Dass Achim Brochhausen momentan überall, nur nicht zu Hause weilt, dafür ist Thomas Bleser aus Kobern-Gondorf verantwortlich: Der ist nicht nur Schlagzeuger von Musiklegende Django Reinhardt, sondern auch organisatorischer Leiter des Noble Composition Orchestra – einem der bekanntesten Tanzorchester in Deutschland. Bei fast 40 Auftritten in ganz Westdeutschland – im Osten spielt eine Ostband – muss sich das Ensemble aufteilen. „Sehr ungewöhnlich und nicht wie bei einer Konzerttournee ist, dass die Orte manchmal bis zu 600 Kilometer weit entfernt liegen“, berichtet Bleser.
Die Titel, die Brochhausen und Bleser spielen, suchen die CDU-Strategen mit Bedacht aus: „Die Welt retten“, „Simply the best“, „We are family“ und andere Songs sollen die Zuhörer in Stimmung versetzen. „Außerdem gibt es Stücke, die Angela Merkel besonders mag: „Wie ,Your Song', den Elton John vor einigen Wochen auf der Berliner Waldbühne Frau Merkel widmete“, sagt Bleser. „An Tagen wie diesen“ von den Toten Hosen haben die Wahlkampfmusiker aus dem Repertoire genommen, nachdem sich die Düsseldorfer Punkband entrüstet darüber zeigte, dass ihr Lied zum CDU-Stimmenfang Verwendung fand. Aber: Wehren können sich die Toten Hosen nicht. „Solange die CDU die GEMA-Gebühr überweist, ist alles gut“, weiß Brochhausen.

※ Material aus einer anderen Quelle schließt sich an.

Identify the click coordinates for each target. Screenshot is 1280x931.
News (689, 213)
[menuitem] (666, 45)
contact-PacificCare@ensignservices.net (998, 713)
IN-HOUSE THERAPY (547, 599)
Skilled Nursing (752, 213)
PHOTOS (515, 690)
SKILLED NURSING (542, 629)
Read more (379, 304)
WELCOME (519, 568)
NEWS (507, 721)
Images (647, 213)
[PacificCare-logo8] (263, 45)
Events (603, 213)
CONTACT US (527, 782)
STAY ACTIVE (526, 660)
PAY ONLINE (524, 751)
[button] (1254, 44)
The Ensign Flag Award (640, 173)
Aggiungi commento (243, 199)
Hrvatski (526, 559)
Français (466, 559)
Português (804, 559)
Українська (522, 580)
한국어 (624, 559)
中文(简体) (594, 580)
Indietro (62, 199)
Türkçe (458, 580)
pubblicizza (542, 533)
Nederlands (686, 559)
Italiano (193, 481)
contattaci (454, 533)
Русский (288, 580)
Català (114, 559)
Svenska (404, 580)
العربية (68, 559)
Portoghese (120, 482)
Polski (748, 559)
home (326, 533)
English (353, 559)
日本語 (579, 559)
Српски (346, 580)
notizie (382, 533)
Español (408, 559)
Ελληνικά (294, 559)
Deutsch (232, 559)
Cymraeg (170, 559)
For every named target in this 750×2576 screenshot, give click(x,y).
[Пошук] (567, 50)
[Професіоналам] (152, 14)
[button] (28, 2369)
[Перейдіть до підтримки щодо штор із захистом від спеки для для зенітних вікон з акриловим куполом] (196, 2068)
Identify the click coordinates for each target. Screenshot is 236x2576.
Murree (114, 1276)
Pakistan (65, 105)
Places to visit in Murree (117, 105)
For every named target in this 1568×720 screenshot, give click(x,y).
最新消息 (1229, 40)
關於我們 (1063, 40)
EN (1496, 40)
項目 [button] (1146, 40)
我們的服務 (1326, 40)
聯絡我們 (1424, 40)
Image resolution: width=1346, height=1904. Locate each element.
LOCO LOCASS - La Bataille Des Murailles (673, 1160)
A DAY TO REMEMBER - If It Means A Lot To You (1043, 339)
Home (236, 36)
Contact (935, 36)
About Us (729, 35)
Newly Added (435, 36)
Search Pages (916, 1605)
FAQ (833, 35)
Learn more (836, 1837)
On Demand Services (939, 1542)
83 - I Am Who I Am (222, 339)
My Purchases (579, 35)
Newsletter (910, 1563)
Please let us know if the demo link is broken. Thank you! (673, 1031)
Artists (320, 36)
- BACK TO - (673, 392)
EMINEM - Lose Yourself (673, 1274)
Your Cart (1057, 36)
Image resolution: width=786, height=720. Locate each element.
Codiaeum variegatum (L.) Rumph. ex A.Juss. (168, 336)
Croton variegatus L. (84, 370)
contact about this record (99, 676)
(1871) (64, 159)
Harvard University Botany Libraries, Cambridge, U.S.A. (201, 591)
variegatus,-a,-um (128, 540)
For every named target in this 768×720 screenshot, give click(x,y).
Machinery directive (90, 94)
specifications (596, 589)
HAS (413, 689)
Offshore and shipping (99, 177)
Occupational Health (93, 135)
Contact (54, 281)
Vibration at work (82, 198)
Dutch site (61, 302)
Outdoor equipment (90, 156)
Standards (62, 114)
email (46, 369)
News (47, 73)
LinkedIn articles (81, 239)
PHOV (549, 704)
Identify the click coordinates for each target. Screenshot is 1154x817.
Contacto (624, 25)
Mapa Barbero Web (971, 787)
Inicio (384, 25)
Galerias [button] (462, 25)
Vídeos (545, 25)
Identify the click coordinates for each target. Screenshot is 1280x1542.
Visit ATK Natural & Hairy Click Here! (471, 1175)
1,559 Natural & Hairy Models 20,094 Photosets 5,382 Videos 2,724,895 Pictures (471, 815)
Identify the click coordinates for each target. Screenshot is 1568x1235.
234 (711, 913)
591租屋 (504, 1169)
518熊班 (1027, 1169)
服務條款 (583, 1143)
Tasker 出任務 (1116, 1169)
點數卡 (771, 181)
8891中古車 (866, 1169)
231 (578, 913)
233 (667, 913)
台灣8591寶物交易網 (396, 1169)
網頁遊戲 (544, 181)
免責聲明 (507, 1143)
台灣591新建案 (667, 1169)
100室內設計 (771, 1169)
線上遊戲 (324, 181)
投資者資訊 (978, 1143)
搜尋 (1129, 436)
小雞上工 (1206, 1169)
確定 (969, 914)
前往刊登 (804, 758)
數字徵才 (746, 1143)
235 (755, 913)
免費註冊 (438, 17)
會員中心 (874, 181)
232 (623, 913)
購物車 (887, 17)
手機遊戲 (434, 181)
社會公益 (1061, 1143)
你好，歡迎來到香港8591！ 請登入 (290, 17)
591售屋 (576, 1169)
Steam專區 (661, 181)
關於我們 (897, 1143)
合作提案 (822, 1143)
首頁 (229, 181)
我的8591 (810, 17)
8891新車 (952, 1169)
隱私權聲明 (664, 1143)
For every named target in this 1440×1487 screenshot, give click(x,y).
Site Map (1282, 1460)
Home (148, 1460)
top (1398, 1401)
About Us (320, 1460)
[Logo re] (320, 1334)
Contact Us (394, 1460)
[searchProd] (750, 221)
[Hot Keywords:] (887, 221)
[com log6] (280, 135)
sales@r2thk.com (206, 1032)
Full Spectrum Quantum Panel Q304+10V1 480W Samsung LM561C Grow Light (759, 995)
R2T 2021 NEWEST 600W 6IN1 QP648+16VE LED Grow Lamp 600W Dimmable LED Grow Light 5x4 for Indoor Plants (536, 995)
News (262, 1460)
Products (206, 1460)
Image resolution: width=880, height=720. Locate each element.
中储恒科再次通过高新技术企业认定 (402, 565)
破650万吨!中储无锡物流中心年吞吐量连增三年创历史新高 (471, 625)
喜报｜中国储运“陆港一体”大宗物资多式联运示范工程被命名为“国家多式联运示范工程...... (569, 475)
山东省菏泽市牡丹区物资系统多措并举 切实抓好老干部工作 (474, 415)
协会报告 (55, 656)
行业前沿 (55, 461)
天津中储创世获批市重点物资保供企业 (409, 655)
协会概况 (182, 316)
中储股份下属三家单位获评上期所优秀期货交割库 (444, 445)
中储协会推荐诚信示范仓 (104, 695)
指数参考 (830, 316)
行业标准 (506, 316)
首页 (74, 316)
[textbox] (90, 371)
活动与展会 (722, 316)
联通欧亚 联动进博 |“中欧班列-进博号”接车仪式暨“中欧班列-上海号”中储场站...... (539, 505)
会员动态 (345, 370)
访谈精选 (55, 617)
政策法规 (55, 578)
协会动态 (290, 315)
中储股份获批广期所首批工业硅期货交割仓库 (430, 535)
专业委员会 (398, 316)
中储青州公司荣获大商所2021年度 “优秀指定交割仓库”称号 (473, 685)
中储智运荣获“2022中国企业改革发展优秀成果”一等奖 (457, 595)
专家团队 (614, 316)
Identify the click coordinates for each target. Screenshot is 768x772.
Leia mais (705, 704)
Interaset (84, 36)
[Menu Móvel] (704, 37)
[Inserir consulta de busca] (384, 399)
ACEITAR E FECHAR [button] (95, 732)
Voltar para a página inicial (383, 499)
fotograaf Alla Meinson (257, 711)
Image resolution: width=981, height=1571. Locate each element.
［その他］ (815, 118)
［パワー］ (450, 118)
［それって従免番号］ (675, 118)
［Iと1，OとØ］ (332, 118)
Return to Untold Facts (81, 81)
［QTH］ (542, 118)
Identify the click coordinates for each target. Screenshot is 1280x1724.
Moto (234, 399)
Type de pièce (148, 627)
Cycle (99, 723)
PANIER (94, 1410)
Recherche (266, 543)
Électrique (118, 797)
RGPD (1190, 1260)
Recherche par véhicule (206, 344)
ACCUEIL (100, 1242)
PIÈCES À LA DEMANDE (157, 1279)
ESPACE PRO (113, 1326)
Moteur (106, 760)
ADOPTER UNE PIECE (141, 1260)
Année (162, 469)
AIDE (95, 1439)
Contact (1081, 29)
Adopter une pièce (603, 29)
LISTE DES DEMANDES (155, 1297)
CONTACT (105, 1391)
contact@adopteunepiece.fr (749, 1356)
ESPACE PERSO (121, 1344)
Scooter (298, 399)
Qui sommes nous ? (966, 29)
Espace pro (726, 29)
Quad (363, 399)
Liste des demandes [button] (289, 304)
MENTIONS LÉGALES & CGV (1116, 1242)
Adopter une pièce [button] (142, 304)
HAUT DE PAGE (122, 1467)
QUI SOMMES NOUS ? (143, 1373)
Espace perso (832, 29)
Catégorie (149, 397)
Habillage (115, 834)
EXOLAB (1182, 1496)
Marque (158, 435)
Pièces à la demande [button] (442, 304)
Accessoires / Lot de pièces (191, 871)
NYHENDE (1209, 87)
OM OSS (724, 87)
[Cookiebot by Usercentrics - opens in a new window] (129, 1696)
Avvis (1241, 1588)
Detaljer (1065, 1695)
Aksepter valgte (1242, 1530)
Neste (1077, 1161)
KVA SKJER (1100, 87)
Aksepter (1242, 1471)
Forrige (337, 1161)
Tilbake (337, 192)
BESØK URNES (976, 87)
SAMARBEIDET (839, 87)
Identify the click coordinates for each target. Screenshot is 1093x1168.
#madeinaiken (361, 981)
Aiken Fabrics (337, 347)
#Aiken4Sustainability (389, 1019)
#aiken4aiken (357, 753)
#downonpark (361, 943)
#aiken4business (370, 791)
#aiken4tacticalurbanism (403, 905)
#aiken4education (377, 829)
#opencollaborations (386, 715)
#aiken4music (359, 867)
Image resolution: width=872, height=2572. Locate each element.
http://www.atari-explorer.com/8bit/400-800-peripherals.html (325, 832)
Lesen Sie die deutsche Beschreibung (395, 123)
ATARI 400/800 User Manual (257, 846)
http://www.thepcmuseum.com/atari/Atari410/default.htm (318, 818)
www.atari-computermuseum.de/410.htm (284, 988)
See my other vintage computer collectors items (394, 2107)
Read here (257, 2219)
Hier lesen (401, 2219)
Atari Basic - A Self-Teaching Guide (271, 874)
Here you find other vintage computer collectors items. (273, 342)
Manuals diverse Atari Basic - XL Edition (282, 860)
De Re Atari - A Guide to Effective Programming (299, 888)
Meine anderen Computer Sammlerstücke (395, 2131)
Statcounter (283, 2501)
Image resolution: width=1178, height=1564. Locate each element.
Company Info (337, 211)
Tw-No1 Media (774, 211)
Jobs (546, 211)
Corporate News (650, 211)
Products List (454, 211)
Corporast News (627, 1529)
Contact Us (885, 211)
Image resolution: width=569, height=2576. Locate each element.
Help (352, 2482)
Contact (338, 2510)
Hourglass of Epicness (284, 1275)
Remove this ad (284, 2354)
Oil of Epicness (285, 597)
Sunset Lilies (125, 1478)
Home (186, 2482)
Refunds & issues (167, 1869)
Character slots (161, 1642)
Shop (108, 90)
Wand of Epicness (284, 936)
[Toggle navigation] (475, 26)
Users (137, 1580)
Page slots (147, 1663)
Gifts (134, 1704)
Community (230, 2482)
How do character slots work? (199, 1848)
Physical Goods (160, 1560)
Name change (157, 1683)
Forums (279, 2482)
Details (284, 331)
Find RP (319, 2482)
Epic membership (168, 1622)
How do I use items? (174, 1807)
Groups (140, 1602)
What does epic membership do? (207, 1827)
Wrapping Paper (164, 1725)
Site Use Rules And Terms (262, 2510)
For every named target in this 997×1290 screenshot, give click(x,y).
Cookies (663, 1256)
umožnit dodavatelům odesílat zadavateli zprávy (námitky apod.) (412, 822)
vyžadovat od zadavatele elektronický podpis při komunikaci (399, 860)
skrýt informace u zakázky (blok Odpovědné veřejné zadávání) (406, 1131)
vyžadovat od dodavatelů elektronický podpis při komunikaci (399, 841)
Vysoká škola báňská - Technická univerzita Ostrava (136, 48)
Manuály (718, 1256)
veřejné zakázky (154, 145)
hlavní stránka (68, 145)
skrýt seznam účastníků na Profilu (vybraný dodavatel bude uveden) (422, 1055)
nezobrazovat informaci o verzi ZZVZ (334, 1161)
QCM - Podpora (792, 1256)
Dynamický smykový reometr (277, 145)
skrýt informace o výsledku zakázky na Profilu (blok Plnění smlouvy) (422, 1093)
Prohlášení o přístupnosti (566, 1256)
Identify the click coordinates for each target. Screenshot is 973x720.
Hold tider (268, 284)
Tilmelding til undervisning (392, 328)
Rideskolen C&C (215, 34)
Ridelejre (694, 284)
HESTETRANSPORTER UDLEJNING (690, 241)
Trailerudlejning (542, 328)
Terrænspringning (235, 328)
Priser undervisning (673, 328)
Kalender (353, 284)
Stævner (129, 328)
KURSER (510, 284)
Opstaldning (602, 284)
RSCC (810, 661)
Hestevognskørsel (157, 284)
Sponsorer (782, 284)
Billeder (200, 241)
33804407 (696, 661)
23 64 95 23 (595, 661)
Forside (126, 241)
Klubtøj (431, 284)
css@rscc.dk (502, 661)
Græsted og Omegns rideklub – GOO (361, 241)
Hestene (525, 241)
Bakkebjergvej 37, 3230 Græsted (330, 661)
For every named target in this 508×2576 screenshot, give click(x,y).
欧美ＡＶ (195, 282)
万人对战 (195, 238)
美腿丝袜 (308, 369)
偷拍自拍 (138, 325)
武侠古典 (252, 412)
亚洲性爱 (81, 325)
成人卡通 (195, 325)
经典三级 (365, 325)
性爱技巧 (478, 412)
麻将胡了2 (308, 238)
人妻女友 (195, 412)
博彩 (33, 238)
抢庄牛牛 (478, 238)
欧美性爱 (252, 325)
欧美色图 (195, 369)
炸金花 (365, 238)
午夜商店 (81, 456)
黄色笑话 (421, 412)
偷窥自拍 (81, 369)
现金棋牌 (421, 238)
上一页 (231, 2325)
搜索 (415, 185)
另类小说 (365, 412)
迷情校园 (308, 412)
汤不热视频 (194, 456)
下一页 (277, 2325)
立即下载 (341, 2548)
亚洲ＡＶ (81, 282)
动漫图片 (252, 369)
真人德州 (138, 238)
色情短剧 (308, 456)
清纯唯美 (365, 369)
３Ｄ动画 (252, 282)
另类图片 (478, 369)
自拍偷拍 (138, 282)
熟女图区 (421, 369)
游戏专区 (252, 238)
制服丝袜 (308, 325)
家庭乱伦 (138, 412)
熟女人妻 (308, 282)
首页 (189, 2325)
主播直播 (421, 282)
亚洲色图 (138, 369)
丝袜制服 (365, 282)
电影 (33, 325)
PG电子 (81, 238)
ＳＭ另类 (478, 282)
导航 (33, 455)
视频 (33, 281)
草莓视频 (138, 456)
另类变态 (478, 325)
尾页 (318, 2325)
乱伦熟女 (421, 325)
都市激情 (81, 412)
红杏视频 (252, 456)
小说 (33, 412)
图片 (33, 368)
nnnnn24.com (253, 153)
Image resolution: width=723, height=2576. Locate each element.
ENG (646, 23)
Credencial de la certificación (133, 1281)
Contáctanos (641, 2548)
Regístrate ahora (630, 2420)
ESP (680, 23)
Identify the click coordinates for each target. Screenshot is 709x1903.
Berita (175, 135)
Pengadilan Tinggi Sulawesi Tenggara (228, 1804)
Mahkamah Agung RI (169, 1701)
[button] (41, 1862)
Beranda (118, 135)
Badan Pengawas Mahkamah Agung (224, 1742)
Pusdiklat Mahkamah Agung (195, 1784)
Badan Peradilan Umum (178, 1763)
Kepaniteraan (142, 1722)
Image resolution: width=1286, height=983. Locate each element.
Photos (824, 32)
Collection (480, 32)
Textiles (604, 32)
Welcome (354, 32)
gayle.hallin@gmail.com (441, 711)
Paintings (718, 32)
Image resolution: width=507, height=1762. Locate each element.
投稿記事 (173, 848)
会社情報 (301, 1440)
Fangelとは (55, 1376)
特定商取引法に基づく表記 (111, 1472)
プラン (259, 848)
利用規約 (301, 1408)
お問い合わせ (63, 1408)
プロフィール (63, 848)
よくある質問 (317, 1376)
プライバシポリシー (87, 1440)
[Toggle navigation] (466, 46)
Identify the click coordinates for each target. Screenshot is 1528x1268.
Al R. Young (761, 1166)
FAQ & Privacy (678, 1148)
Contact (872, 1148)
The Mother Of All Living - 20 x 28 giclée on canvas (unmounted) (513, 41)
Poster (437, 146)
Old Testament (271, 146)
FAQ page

„Superschön, dass selbst Gegner von Merkel bei unseren Auftritten mitsingen, was ja eigentlich sehr ungewöhnlich ist“, findet Bleser. Und bei jedem Auftritt winkt die Kanzlerin ihren Musikern zu. Besonders imponiert Brochhausen, dass die CDU-Chefin selbst dann konzentriert reden kann, wenn Gegendemonstranten eine Stunde lang ein ohrenbetäubendes Pfeifkonzert anstimmen – wie in Bremen oder Frankfurt. Ganz anders die Stimmung in Ludwigshafen, Helmut Kohls Heimatstadt. „Ein Heimspiel – da war richtig Remmidemmi“, erinnert sich der Neustädter.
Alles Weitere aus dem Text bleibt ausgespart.